Based on extensive animal experimentation of this spinal network, the possibility of regaining locomotor function after complete paralysis in human subjects becomes an important issue. To begin to examine this issue, we performed similar experiments in a single subject with complete motor paralysis. The issues are: is the human spinal cord circuitry without any input from the brain as smart as that of the rat or cat, can it be neuromodulated to stand and to step using epidural stimulation as demonstrated successfully in the rat and cat, and can proprioception serve as a source of control of the spinal circuitry? We made a series of observations demonstrating the feasibility of using epidural stimulation to facilitate the recovery of a series of consciously controlled motor functions, as well as other functions, some of which are largely considered to be autonomically controlled. After implanting an electrode array, recovery of several functions occurred following repeated sessions of epidural stimulation and training to stand and to step, and to exert voluntary control of the lower limbs. The subject is a 23-year-old man with paraplegia from a C7–T1 subluxation as a result of a motor vehicle accident who has had a complete loss of clinically detectable voluntary motor function and partial preservation of sensation below the T1 cord segment. After 170 locomotor training sessions over 26 months, a 16-electrode array was surgically placed on the dura (L1–S1 cord segments). The results from this single subject provide a wakeup call for a change in the perception of the potential for recovery of function using activity-dependent interventions [2]. They also highlight the potential advantage of quantitative assessment of multiple parameters in fewer individuals in lieu of the commonly accepted ‘primary outcome’ measure, often with limited objectivity, in many subjects.
Current status
Our observations in the 18 months following the implant have provided the ‘proof of principle’ that epidural stimulation of the spinal cord can be used to enable an individual with motor complete paralysis of the lower limbs to use the propriospinal input derived from the muscles, bones and skin that are projected to the lumbosacral spinal cord circuitry and can serve as a source of neural control [1]. This neural control, driven by the sensations derived from the kinetic and kinematic events associated with standing and stepping, demonstrates that the neural circuitry of the human spinal cord has remarkable similarities qualitatively to those that have been observed in rats [3] and cats [4] that have recovered full weightbearing stepping after a complete spinal cord transection. Although the implantable device used for epidural stimulation was designed largely as an intervention to suppress pain, the existing, but limited, technical properties were sufficient to enable the recovery of significant gains in motor function. These results question a number of commonly held assumptions about spinal cord injury and the potential for functional recovery, and expose new avenues that can lead to the recovery of function.

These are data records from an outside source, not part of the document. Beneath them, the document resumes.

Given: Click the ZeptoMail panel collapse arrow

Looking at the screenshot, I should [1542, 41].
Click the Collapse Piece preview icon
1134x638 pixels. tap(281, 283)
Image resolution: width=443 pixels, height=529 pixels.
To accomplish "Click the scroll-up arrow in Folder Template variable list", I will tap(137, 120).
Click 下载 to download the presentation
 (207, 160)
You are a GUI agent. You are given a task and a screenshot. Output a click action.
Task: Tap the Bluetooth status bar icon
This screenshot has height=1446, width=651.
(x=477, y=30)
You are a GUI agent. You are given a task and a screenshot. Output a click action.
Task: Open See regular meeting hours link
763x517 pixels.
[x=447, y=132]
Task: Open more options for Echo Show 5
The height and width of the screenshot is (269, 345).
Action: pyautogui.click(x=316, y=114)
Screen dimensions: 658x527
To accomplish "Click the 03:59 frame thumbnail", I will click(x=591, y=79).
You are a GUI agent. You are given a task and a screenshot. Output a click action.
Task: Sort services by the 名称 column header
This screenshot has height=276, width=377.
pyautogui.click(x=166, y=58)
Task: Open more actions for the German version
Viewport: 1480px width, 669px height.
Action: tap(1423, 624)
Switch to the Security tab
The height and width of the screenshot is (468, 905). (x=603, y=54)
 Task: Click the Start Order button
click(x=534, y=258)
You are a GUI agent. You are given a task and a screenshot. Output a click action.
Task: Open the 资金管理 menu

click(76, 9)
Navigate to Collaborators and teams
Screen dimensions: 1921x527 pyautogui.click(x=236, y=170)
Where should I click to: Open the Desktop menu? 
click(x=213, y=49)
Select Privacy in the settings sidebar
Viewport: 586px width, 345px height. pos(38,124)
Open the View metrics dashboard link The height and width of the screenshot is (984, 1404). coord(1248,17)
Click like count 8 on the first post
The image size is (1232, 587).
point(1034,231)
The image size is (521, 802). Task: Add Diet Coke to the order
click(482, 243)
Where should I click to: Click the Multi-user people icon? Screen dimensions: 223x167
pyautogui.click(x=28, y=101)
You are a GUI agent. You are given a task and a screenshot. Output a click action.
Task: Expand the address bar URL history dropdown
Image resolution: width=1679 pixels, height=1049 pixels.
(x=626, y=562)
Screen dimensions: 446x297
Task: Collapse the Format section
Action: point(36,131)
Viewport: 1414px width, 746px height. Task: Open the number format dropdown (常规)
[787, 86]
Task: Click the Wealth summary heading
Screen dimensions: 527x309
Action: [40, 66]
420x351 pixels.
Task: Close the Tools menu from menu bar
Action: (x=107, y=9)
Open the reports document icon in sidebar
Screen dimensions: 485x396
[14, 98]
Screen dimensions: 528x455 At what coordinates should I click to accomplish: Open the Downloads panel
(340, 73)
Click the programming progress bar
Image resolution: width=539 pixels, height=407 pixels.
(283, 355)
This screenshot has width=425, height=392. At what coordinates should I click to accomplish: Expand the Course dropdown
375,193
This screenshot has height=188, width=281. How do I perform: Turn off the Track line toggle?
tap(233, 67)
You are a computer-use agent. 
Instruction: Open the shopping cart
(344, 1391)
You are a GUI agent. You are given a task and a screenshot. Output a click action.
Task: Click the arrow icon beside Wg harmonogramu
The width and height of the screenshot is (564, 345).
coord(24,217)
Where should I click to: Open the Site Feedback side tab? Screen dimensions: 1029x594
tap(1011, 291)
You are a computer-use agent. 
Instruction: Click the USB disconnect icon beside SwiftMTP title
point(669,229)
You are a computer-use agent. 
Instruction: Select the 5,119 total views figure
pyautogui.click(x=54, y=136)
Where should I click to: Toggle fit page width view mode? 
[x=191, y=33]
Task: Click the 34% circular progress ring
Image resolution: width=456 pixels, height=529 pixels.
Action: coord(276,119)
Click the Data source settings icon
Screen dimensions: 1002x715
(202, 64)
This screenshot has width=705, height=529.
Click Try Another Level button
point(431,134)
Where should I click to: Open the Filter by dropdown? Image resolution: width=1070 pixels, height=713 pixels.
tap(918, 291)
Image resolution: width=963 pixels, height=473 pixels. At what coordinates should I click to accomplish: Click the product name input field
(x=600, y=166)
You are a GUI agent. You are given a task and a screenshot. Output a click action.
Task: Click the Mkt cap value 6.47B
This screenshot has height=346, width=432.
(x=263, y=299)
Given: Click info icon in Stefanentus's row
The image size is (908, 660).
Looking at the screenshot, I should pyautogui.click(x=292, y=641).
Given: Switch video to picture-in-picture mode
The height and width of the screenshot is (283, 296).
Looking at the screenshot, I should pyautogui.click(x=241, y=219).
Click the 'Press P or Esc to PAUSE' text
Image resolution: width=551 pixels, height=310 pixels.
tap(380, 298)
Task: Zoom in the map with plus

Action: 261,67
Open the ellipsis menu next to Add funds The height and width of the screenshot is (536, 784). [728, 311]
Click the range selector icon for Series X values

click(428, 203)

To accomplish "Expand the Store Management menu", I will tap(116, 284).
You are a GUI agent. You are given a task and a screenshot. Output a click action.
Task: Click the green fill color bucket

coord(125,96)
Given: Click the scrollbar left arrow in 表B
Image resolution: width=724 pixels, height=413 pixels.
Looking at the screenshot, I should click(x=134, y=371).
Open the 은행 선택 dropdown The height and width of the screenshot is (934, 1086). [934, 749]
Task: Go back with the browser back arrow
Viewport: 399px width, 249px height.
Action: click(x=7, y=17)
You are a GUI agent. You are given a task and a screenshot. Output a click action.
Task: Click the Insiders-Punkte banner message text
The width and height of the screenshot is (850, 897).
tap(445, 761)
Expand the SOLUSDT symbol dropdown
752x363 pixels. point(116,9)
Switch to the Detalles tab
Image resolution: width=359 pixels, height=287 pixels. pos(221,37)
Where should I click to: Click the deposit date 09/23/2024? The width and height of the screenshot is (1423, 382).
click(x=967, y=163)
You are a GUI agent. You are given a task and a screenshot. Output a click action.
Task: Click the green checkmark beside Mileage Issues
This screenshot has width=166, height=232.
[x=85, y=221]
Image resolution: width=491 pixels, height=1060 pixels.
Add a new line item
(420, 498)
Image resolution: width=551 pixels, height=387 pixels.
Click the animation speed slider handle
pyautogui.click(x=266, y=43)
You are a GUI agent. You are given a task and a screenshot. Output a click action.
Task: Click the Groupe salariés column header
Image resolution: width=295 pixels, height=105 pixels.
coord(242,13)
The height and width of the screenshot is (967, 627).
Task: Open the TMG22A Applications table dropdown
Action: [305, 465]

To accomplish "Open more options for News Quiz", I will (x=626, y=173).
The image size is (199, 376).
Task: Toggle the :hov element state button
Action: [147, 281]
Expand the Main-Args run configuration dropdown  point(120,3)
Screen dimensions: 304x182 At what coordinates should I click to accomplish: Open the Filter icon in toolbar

The specific and more important changes that we observed were as follows: first, recovery of active control of full (100%) weightbearing, independent standing for several bouts of up to 15–20 continuous min within an hour training session. Some active postural control capability by the spinal neural circuitry was evident when the subject was exposed to different loads and changes in center of gravity during these training sessions. The ability to stand for short periods occurred within a matter of weeks of the implant, but the ability to stand continues to improve even now, 1–1.5 years postimplant, as he continues to practice standing. Second, rhythmic stepping patterns could be generated in the presence of epidural stimulation, although the coordination was not sufficient to accomplish full weightbearing independent stepping. Three, voluntary control of bladder function was recovered. Four, a more normalized blood pressure control was reestablished. Five, significant improvement in body temperature control was attained. Six, improvement in sexual function was reported. Seven, muscle mass increased substantially. But in addition to these multisystem-level functional improvements, after 6–7 months of primarily stand training, conscious, voluntary control of both lower legs was recovered to the point that while lying supine, the legs can be flexed repeatedly to the point that the knee reaches a 90° angle and individual joints can be selectively controlled. This voluntary control can only be manifested in the presence of epidural stimulation, as was always true of standing and stepping. Voluntary control of the bladder began to occur several months postimplant, even without the simultaneous presence of stimulation. The dependence of each of these variables on training and the specificity of training remains to be determined.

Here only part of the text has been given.